§ **Record set**
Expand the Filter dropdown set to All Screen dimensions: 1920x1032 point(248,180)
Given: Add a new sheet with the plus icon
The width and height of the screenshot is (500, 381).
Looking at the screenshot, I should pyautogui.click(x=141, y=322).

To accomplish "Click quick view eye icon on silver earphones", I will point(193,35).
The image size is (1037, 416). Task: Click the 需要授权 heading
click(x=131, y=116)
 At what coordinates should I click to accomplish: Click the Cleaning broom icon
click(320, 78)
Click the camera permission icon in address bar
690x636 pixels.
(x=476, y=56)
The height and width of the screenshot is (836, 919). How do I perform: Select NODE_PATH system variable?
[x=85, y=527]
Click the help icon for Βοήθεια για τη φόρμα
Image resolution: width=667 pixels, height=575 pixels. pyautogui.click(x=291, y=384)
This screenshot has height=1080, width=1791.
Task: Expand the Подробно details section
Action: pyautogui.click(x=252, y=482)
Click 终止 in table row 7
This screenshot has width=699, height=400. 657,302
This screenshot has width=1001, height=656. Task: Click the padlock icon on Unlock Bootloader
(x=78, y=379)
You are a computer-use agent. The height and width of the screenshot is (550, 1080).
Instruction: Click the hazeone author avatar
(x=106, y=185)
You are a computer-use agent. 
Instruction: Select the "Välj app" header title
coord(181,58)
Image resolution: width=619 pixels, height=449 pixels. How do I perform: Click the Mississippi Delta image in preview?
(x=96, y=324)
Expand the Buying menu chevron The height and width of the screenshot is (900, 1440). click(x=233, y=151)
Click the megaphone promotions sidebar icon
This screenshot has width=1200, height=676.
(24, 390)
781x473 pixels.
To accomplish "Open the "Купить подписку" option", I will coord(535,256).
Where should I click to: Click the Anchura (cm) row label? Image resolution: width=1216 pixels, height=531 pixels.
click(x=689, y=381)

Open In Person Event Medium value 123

§ **Assignment**
Every line of the listing that holds "Open" is to be counted; give only the resulting number.

§ **Answer box**
2